ÉDITORIAL. Avec l'entrée au parlement des héritiers du rabbin extrémiste Meir Kahane, Israël franchit un pas qui l'éloigne encore du rêve de ses fondateurs

En avant pour un nouveau tour de piste. Au terme d’un quatrième rendez-vous électoral en deux ans, Israël se retrouve, en apparence tout du moins, pratiquement au point de départ: à l’image d’une société très fragmentée, l’émiettement des partis politiques est tel que nul ne peut prévoir encore l’issue finale, tant elle dépendra du jeu sans fin des alliances et des contreparties politiques.
Derrière cette paralysie de façade, pourtant, la démocratie israélienne continue de faire sauter les digues les unes après les autres. Cette fois, c’est l’irruption au parlement d’un parti extrémiste héritier du mouvement de Meir Kahane.
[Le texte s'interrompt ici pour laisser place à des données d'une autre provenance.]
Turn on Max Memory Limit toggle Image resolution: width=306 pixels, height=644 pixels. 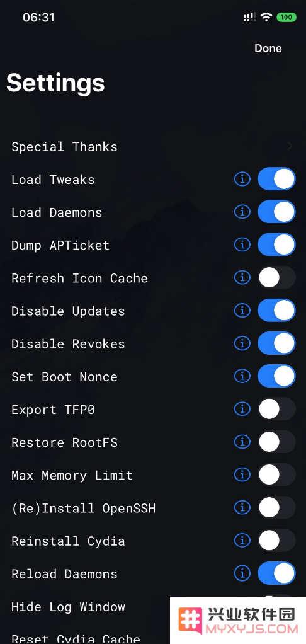(276, 474)
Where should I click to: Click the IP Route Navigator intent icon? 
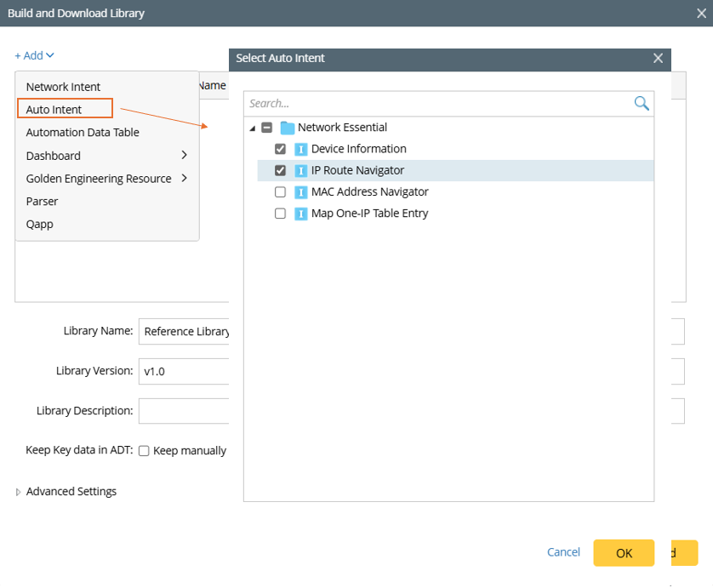pos(300,170)
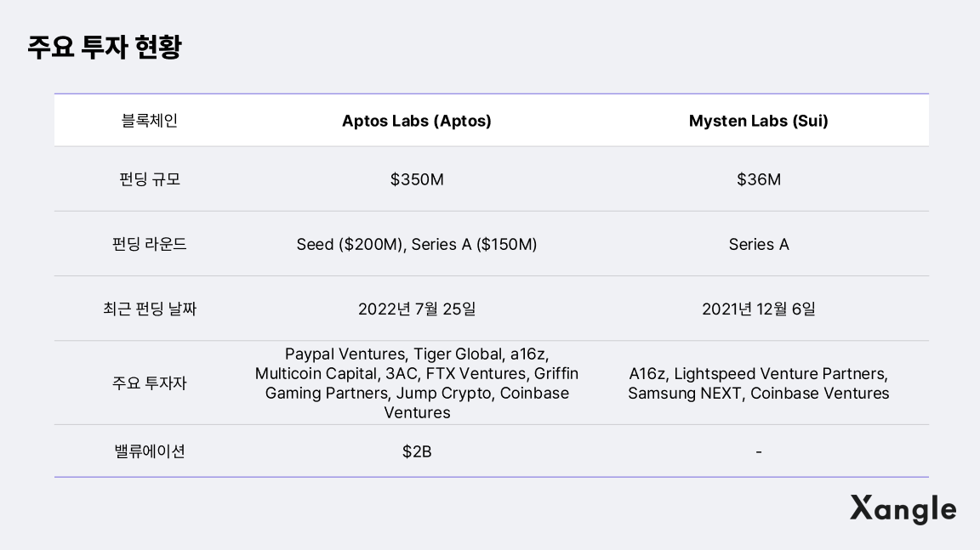Click the date 2021년 12월 6일
Screen dimensions: 980x550
(758, 309)
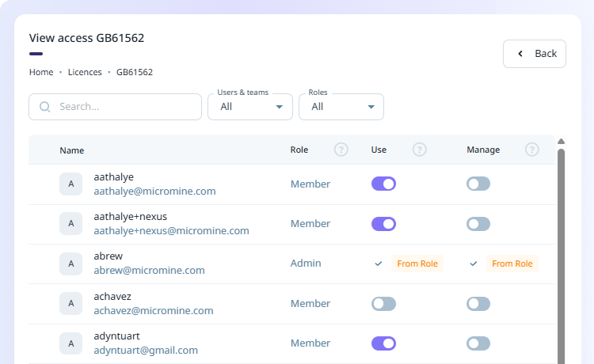Screen dimensions: 594x364
Task: Click aathalye's avatar icon
Action: tap(71, 184)
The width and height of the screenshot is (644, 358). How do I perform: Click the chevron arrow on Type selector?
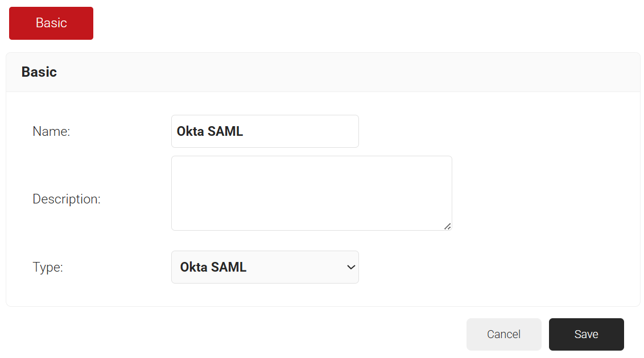(351, 267)
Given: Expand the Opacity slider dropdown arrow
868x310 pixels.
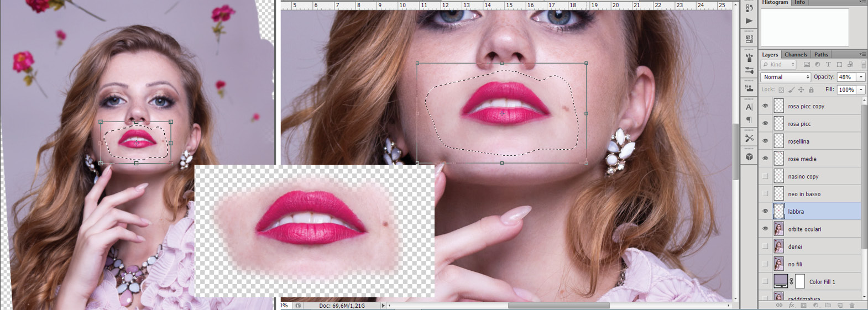Looking at the screenshot, I should [861, 77].
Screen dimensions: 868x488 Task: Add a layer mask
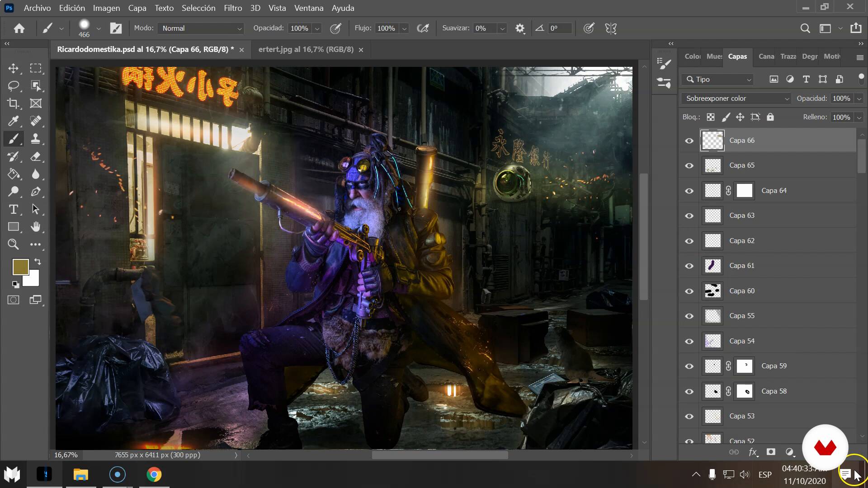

Prônant le suprématisme juif, l’homophobie, le racisme et la violence, ce mouvement avait été rejeté comme un corps étranger par la société israélienne il y a un quart de siècle. Son acceptation, aujourd’hui, est le dernier signe en date de la transformation radicale que vit le pays gouverné depuis douze ans par Benyamin Netanyahou.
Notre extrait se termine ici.